Most recently, Stubbs, a scientist with HVMN and a British rowing champion, found that ketone esters can suppress appetite by controlling ghrelin, a hunger hormone. The reason my glucose dropped after drinking Ketones, Woo speculated, is that the drink signaled to my liver to stop releasing sugar. He is hopeful that, eventually, dietary ketones could become a treatment for people with Type II diabetes.
“If you can replace some of the calories in your diet that would have come from carbohydrate and refined sugar with ketones, now that it’s in a bottle ...” Stubbs said.
“This is so much grosser than a donut, though, I have to tell you guys,” I said.
“We’ll work on putting it in a donut,” she replied.
Several dietitians have tossed cold water on the idea of ketosis-in-a-bottle. “I have not yet found one ketone ester supplement that has been able to successfully put someone into the state of ketosis, no matter what dosage they take,” Ben Sit, the president of Evolved Sport and Nutrition, told BuzzFeed News.
Over email, John Newman, a professor at the University of California, San Francisco, said, “I’m a little skeptical about the idea of enhancing performance in young, healthy people—I’m a geriatrician after all. However, the older patients I care for in the hospital would certainly be better off if they could recapture some of the resilience that their brains and bodies had when they were younger.”
He said there’s still a “lot of hard work” remaining to determine if ketones can translate to better health.
* * *
I drank Ketone on two different days, and on one of them, I went for a run to test out the sports benefits.

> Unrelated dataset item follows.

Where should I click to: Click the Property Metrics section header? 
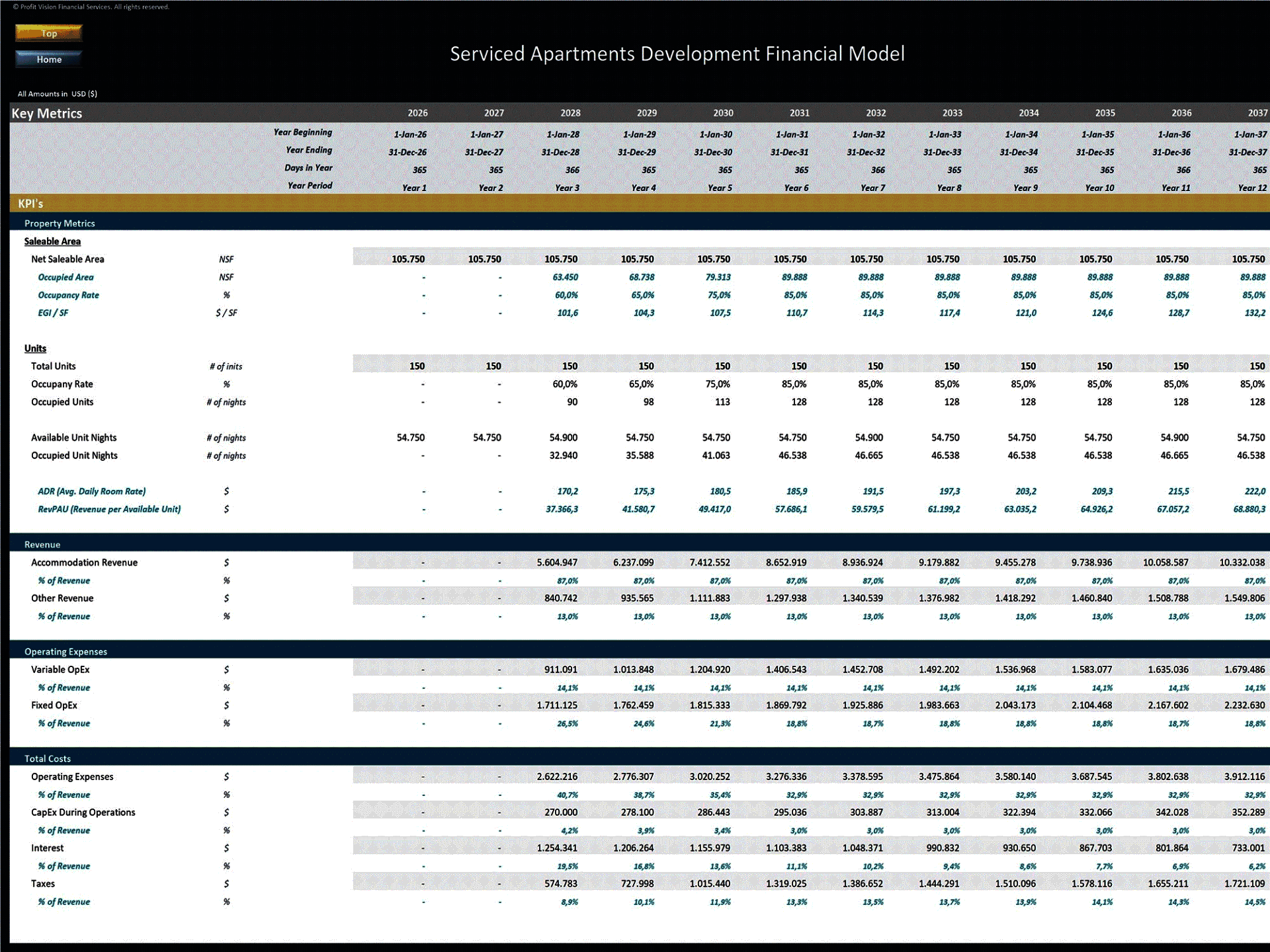click(x=60, y=223)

The thing is, I’m an abysmal runner. I recently ran a 5k and would have finished last in my age group, had there not been some people on actual crutches participating. On Ketone, I did manage to run about two and a half miles in 30 minutes, which is actually good for me. But any dreams I had of finally lapping moms with jogging strollers were pretty much dashed.

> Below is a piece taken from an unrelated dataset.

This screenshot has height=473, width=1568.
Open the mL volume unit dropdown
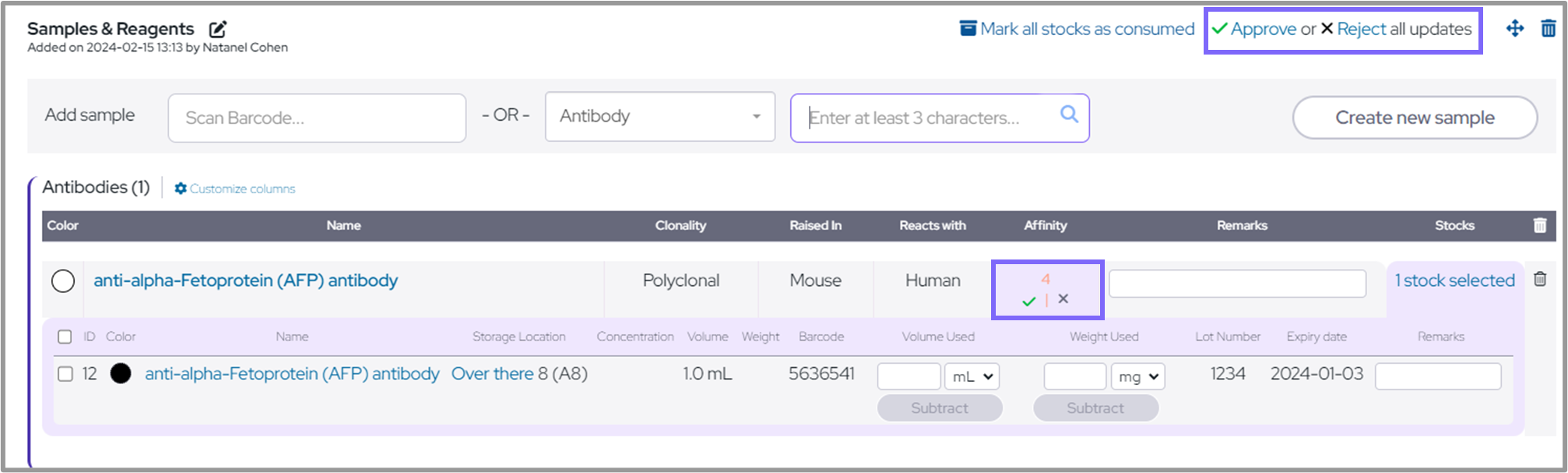(972, 376)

For me, the clearer Ketone benefit was cognitive: I had the most incredible surge of positive energy I’ve had in months. I’ve never been one of those people who is happy for no reason, but I found myself smiling at strangers and cheerily making small-talk in the office kitchen. Even more surprising is that the previous night, I had taken a red-eye flight and gotten almost no sleep.

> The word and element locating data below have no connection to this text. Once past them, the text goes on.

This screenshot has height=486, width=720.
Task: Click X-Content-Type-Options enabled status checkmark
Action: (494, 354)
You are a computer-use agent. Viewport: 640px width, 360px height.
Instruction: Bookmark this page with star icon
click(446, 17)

On Ketone Day, I was able to stay working on a story late into the evening, and I barely noticed the extra hours roll by. And when I reread it, the story even made sense! This is the best drug ever! I thought. I am Ethan Hawke in Gattaca, not saving anything for the swim back. I am Jessie Spano, so excited and so scared. I can’t wait to get my hands on a case of these suckers!
Then I remembered something from the last big story I wrote about nootropics. In the absence of clear metrics on cognitive enhancers—how much more productive was I, really?—a placebo effect can sometimes take hold. “You can give people lemonade and tell them it’s a cognitive enhancer, and they’ll get perky,” is how Derek Lowe, a science blogger and expert on drug discovery, put it to me then.
Indeed, Clarke burst my bubble: “The ketones are all gone within three hours. There’s absolutely nothing left after three hours,” she said. In other words, it’s unlikely the ketones I drank at 11 a.m. could have been amping me up at 9 p.m.
When I visited San Francisco for my last story on nootropics, everyone I met seemed really … on. Many of them ate special diets, or had “stacks” of pills and supplements they took to keep their focus heightened. Or at least, they believed it was heightened. But for hyper-intelligent people looking for just a micron of an edge over the competition, there’s not much of a difference between the two.
I might glug some ketones if I ran marathons, or if I faced some grueling concentration task, like a paper to write in a hurry. But I wouldn’t expect this company’s beverage to magically transform you from a couch potato into an Olympian or hyper-focused work robot. They’re only HVMN, after all.